Ocean racing skipper Pip Hare on the ideal cockpit set-up for cruising couples or short-handed sailors
The simple things we take for granted when sailing with crew can become a nightmare double-handed. Dropping the main on a blustery night with one of you stuck behind the helm and the other wrestling a flailing sail is not fun for anyone.
These problems are often compounded when couples sail together as women tend to be (although not always) physically smaller and less strong. It is not enough to plan that the strongest crew member should always handle sails, as this leaves a potential area of weakness and risk.
Ideally no part of a double-handed boat should be manageable by only one of the two crew members, not only to ensure that you can sail to safety if one crew is injured, but also for everyone’s enjoyment. If either crew finds an area of the boat too physically demanding, it’s important to adapt the controls to suit the less powerful sailor, starting with the mainsail and cockpit.
For short-handed crews, mainsails need to be quick to drop in an emergency and require no feeding when hoisting, to avoid unnecessary trips out of the cockpit. Avoid using a main with a bolt rope, because when the sail is dropped it will not remain captive at the mast and can quickly become uncontrollable.
My ultimate choice for a double-handed cruising main would be fully battened on a track with lazy jacks and a stack pack bag – a system also used by some of the larger ocean racing boats. With this set-up if pointing into the breeze, you can just release the halyard and the whole sail will fall down and be contained.
If you don’t want to install a track on your mast then check out trackless batten car systems. Sliders with lazyjacks are a good second choice.
Mainsail controls need to be manageable for either crew, and positioned within reach of the helm. Conventional mainsheet systems should be set up with a bottom block that can swivel and a cam cleat pitched at the right angle for release from the helming position – this may take a bit of trial and error.
For couples, test the loads on mainsheet and traveller when the boat is powered up and make sure you are both able to sheet on the main and pull up the traveller. If this is not the case, look at increasing purchase or adding a fine tune.
Keep your traveller clean and well lubricated; stiff travellers are often caused by a damaged track, or missing ball bearings from the car.
Find a system for leading the kicker back to the helming position so it can be released quickly if overpowered on a reach or run. On a lot of boats the kicker is fed through a jammer on the coachroof, which means if you are helming on deck alone, it would be impossible to release. In these situations a kicker with a longer tail could perhaps be temporarily led to the windward primary winch, with the jammer open.
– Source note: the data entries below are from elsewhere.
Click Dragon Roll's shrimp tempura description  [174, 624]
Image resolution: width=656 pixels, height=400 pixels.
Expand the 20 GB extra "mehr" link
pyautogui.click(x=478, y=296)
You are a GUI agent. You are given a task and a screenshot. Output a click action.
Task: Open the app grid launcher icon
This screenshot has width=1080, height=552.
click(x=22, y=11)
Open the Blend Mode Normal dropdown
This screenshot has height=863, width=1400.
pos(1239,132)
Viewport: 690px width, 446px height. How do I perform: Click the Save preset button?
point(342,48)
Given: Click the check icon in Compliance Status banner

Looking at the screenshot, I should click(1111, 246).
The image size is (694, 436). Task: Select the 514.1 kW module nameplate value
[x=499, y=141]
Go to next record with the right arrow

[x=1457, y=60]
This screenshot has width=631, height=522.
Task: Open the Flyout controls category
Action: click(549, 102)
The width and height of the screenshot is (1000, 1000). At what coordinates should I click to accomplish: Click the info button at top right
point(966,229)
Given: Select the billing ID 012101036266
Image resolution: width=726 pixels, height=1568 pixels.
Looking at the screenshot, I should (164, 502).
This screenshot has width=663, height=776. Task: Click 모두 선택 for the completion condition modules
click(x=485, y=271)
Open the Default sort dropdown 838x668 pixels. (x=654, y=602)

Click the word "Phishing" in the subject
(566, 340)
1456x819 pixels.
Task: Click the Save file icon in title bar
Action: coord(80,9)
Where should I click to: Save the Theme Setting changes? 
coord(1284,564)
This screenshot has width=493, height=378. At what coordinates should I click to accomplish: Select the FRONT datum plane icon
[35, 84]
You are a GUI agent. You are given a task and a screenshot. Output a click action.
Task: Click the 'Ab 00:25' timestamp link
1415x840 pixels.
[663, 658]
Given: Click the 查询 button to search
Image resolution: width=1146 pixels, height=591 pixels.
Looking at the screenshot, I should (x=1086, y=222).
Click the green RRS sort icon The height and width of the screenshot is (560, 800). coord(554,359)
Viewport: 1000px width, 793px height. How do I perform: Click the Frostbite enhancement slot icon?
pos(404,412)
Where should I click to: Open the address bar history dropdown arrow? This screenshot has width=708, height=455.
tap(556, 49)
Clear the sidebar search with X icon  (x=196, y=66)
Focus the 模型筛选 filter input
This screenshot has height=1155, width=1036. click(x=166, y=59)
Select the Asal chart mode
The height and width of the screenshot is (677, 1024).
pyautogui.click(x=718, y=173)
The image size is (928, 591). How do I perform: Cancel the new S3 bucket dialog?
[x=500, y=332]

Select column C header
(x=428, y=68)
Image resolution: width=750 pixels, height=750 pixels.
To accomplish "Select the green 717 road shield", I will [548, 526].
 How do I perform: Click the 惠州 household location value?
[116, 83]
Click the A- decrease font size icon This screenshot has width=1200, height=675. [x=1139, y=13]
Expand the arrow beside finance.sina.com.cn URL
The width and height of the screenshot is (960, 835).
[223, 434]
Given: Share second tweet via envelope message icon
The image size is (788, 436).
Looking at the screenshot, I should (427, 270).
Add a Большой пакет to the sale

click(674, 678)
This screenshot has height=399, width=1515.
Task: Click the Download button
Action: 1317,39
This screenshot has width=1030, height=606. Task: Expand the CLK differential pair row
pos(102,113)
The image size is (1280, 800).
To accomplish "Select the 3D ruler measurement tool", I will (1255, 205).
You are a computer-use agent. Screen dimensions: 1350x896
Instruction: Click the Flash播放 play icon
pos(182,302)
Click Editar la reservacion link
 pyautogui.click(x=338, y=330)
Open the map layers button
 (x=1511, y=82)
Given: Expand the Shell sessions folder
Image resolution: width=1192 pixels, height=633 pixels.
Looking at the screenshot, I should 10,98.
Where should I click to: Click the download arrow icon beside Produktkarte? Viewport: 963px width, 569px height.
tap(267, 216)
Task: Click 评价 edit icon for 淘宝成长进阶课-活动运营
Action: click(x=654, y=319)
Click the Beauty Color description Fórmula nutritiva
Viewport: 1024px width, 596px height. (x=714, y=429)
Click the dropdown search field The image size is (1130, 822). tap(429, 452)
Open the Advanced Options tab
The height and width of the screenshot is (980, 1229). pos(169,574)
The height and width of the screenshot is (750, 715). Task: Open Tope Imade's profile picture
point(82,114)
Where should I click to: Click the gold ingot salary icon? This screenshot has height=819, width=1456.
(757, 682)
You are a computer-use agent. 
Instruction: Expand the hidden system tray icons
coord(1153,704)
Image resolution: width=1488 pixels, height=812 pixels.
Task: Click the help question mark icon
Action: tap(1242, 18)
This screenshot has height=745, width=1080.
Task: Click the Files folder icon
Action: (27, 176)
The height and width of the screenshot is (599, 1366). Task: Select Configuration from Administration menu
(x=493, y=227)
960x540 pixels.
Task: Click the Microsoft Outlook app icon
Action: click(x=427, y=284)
Jib cars and spinnaker tweakers can often become so loaded they are difficult to pull or release. Jib cars that are positioned using stoppers on a track should be replaced for cars that are adjustable from the cockpit.
When setting up these systems use the thinnest diameter rope you can comfortably hold and don’t be afraid to add in an extra loop of purchase. Also, consider using jammers instead of cam cleats for easier releasing, and if possible position jib car jammers with a clean lead to the primary winch.
Less powerful crew members need to make the most of the boat’s winches. Use locking turning blocks to hold jib sheets while the winch is used for something else, plus snatch blocks in the cockpit to help lead ropes temporarily across the cockpit to other winches. But watch for riding turns when doing this and don’t forget to unlock your turning block when the jib sheet goes back on the winch.